Organizational sustainability in terms of societal, environmental, and financial impacts may become the overarching success factor for technology-driven businesses in the global marketplace. This triple-bottom line has received considerable attention in the literature. However, the question of sustainability becoming an independent field is still being debated.1
Engineering management may become a major player in transforming compliance with legal regulations into an enhanced competitive business advantage by offering a total systems approach to achieving performance excellence. The applied research presented in this paper suggests a conceptual framework to guide the process of transforming the organization’s products and services to improve performance in terms of the expanded definition of sustainability. The educational aspects of sustainability are emphasized throughout this article. This framework may also be helpful to those in higher education faced with the challenge of reforming engineering education in the Engineering Management graduate curriculum.

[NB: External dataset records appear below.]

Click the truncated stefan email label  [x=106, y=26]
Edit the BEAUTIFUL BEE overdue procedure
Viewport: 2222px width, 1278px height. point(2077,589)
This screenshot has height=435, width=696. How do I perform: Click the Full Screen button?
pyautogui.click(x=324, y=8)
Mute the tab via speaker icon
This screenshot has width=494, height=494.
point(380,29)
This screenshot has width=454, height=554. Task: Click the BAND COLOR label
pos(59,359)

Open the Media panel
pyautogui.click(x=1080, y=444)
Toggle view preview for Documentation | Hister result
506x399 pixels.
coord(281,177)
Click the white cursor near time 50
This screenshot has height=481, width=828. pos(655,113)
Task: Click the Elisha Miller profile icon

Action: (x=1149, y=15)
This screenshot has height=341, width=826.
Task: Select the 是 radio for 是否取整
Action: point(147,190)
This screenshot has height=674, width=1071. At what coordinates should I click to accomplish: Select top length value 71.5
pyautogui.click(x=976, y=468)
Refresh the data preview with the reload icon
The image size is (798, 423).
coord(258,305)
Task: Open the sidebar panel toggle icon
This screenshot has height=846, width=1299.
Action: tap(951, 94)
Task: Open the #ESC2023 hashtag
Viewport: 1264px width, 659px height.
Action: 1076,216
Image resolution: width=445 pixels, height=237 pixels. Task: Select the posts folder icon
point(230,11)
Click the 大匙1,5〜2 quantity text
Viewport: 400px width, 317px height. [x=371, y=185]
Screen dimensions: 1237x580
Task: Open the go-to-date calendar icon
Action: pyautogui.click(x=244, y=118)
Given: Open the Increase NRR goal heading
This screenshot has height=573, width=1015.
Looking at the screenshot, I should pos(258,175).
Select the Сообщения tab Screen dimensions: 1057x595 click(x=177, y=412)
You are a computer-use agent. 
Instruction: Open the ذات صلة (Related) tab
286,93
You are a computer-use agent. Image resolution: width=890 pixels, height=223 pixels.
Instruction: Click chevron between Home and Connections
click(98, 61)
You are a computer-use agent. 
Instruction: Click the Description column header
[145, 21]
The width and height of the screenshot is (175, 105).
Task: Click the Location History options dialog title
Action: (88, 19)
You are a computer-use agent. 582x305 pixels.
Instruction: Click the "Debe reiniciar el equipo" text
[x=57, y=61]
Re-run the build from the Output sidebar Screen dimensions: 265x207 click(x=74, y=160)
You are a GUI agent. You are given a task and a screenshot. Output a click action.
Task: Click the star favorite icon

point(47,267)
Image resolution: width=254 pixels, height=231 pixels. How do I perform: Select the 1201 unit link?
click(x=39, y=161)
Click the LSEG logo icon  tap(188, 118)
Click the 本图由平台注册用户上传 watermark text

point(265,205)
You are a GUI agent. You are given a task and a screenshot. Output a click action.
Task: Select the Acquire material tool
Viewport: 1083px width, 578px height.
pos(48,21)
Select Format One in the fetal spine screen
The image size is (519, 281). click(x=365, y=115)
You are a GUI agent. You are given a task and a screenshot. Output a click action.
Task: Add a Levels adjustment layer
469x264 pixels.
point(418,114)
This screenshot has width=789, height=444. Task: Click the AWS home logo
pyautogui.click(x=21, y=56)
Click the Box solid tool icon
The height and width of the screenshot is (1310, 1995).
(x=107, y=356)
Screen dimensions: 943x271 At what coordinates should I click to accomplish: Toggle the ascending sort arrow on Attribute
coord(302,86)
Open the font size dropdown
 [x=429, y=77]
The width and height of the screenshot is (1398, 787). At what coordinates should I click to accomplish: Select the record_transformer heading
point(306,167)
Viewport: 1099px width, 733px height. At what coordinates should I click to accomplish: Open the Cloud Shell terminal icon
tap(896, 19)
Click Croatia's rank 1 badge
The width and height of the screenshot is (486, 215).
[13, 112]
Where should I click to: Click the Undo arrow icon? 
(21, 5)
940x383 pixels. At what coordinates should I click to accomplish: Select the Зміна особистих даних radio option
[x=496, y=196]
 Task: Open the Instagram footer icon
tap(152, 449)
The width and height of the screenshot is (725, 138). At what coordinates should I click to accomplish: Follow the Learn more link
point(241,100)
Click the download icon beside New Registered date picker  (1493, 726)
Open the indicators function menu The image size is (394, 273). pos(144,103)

A mini case study is discussed to illustrate the framework and suggest several managerial implications. The mini case tells the story of an electrical power distribution organization that expanded their customer provided services to include broadband and telephone technologies. They currently have 10,000 broadband customers and are operating this business segment in the black. Now the organization is exploring smart grid approaches to level load electrical power system demands. The mini case discussed in this article does offer a potential contribution. When addressing sustainability for a single organization in the supply chain, a best strategy for the local organization may be destabilizing for the entire supply chain. This suggests that sustainability strategies should be evaluated from a total systems perspective. Extrapolating to managerial implications one might conclude that Systems Engineering and Engineering Management disciplines could make a significant contribution in resolving the “sustainability” debate in higher education.
The purpose of this applied research is to: 1) Explore the emerging emphasis on the triple bottom line as organizations strive to survive in this turbulent decade; 2) Use relevant literature and the authors’ practical experience to suggest a conceptual framework that could guide organizations through a revolutionary process that involves disruptive or discontinuous changes to processes and business models; 3) Reflect implications of these sustainability transformation on Engineering Management Programs; and 4) Use the case of Bristol Tennessee Essential Services (BTES) to illustrate the framework and show positive results for the discontinuous changes that have occurred. Throughout this discussion the authors strive to use the BTES experience as a benchmark for reinforcing the systematic approach to innovation suggested by the conceptual framework; and to suggest that the Engineering Management curriculum may need innovative changes to provide the skills necessary to excel.